El polvo que levantó tu propio cuerpo al caer tarda en asentarse, se van muchas semanas en la exploración del jardín de nuestra casa tras el bombardeo. El inventario es largo y oneroso. Seguimos en pie, pero no dejamos de palparnos para calibrar hasta qué punto salimos enteros, demediados o destruidos.

Ese tiempo se llamó 2020, y ese tiempo ha terminado. Se agotó la tristeza, la paciencia murió, la autocompasión hastía, el paisaje humeante nos empuja a actuar, a vengarnos incluso, a cobrarnos la felicidad arrebatada. Lo que está por venir, en física como en psicología, es la reacción.

De modo que si la futurología de enero es tolerable y mi sociología de andar por la casa ibérica no yerra, este 2021 va a ser un año de cabreo histórico. De contraataque. De revancha. Las miradas se van a girar al palco porque el marcador reflejará la inequívoca dimensión de la paliza que nos han dado.

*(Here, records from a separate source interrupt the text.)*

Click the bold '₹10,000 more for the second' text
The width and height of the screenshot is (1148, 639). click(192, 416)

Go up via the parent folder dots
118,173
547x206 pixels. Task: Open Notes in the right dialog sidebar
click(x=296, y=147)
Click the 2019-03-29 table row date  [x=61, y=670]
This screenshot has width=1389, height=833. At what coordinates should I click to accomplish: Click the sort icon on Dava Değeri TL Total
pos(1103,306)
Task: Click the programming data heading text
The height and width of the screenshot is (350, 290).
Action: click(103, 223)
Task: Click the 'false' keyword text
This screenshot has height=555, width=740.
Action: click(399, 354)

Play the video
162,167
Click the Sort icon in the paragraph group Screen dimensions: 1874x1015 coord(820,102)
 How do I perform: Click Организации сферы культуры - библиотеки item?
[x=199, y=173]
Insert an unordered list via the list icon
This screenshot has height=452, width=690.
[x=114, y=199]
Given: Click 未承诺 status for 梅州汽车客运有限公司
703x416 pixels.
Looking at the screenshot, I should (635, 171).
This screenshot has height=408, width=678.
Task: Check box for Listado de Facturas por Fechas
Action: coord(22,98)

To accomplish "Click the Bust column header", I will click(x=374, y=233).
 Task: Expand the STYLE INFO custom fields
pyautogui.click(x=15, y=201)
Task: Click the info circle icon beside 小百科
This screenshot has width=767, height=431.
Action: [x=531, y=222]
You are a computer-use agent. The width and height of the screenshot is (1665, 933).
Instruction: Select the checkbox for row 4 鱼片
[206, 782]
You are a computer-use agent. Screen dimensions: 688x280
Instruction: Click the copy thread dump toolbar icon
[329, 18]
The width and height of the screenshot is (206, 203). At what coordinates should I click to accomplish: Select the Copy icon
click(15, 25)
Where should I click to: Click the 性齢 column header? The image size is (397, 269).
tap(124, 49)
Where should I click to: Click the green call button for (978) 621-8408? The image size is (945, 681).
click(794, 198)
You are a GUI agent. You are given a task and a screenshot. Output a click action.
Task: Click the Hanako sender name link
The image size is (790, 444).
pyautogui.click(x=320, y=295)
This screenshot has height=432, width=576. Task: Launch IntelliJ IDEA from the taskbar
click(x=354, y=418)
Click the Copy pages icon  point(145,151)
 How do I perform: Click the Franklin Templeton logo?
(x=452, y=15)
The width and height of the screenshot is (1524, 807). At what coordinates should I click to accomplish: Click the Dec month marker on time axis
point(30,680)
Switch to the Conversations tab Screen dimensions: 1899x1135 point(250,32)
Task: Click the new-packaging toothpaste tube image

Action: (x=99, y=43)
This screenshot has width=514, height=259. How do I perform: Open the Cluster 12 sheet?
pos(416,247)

No será una respuesta articulada, un plan medido al detalle o una ola surfeada oportunamente por la oposición, porque la oposición va a ser tan transversal como lo fue el daño. Será caótico. Serán meses de ruido y furia que no contará un idiota sino muchos que se sienten tomados por idiotas, lo cual resulta bastante más violento.

Porque no va a haber trabajo, ni ayuda para los que la están esperando, ni deuda europea sin fin. Porque el dinero prestado siempre es de alguien y tarde o temprano regresa a reclamarlo. Así que es posible que en 2021 se sienten las bases emocionales de un nuevo partido, uno muy poco ideológico, una amalgama sorda pero compacta de estrenada indignación. O es posible que la desafección lo cubra todo y un puñado de fanáticos movilizados se repartan el botín. Por un tiempo al menos.

Recordemos la crisis de 2008: su traducción política fue la quiebra del bipartidismo y el estallido del procés, pero no sucedió al principio. Llevó años de resignación y dientes prietos. Los nuevos liderazgos aparecieron cuando la crisis ya estaba en vías de solución, con el paro disminuyendo y la economía creciendo.

 Porque uno no explota en mitad de la tormenta, cuando graniza para todos, sino cuando vuelve a salir el sol e ilumina tus escombros junto a la finca intacta del vecino. Por qué él sí y yo no. Ahí nace el momento revolucionario.

Y es en ese momento cuando la chistera de un Gobierno de acreditados ilusionistas se desfonda, y la mano sudorosa del prestidigitador ya solo saca conejos muertos mientras sube el rugido del patio de butacas.